Monday, March 16, 2009

Spring clean your client and prospect list

In a down economy is it a good practice to fire bad clients?

For the attorney or business person that is looking to use this current environment as an opportunity rather than a curse I say, absolutely!

In any environment you have to make choices. You have time, resources, and money allocated. I have been working with a lot of clients who are being asked for significant discounts on their bill rate. Of course, those clients will be more than happy to pay their current rate when the economy turns positive again…right?

Are there prospective clients that simply are not going to come to fruition? A lawyer or firm may have pumped out lots of proposals, answered RFP’s and you haven’t heard back.

I am firm believer in holding on to good clients. Your definition of good will vary. Mine is one that we have mutual respect, they look at what I do as an investment and not a cost, and one that pays when they say they will pay. Simple definition and one that you can consider a 3 legged stool. If they don’t have one, the other two will fall.

If your service has value that doesn’t mean that you won’t be asked for a discount. These are tough times and that is a decision that you will have to make. It is also a decision that you will own for a VERY long time. It is a decision that will not only affect your rate with that client, but since there are few secrets, be prepared to have to stand by that rate for others. A study was done by Gartner a few years back that for every 10% of discounting, that an organization loses 33%. Those dollars being discounted are pure profit dollars.

▶ _THE TASK_: Please list the qualities the author names in defining a good client in the post about spring cleaning a client and prospect list.

▶ _DATA_:
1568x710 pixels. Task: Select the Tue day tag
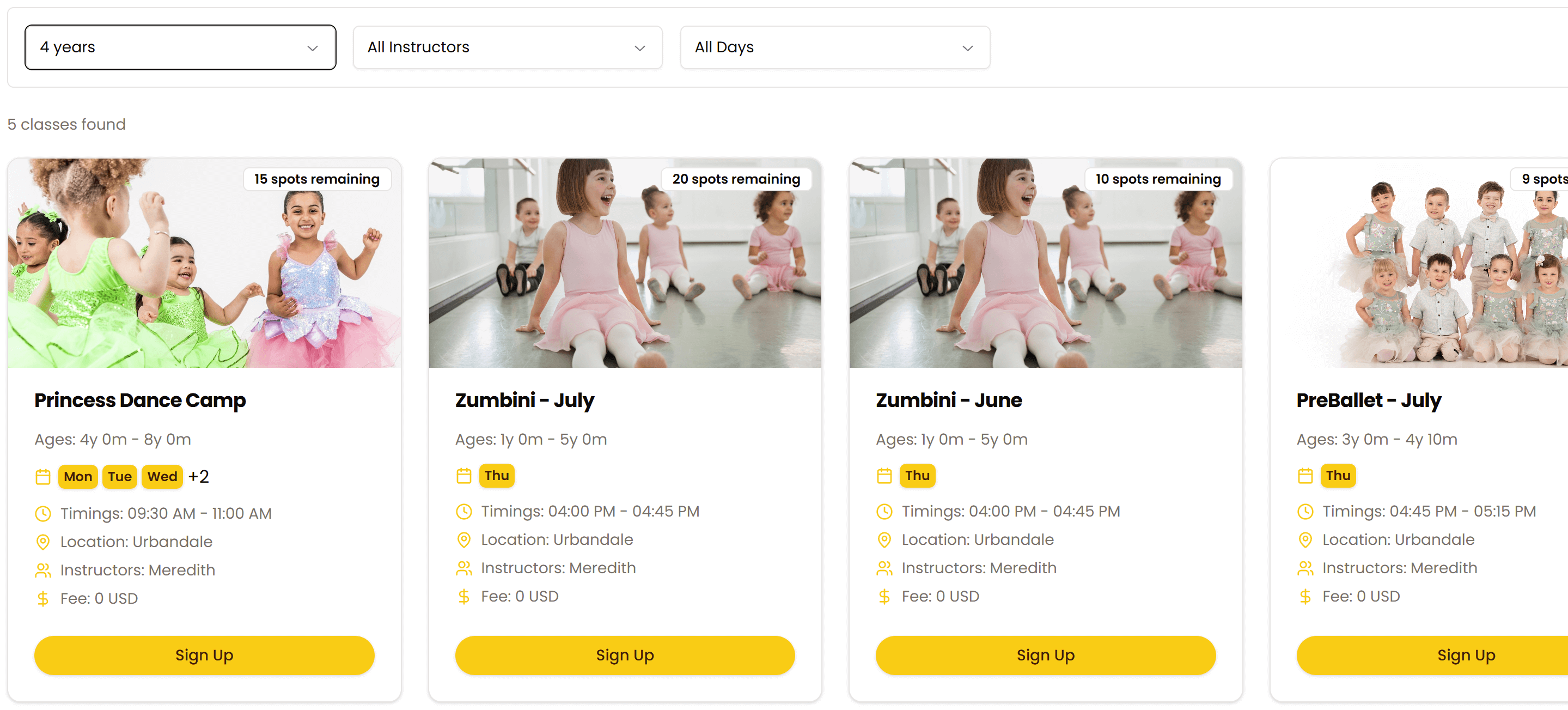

▶ _EXERCISE OUTPUT_:
- Mutual respect between the author and the client
- The client looks at what the author does as an investment and not a cost
- The client pays when they say they will pay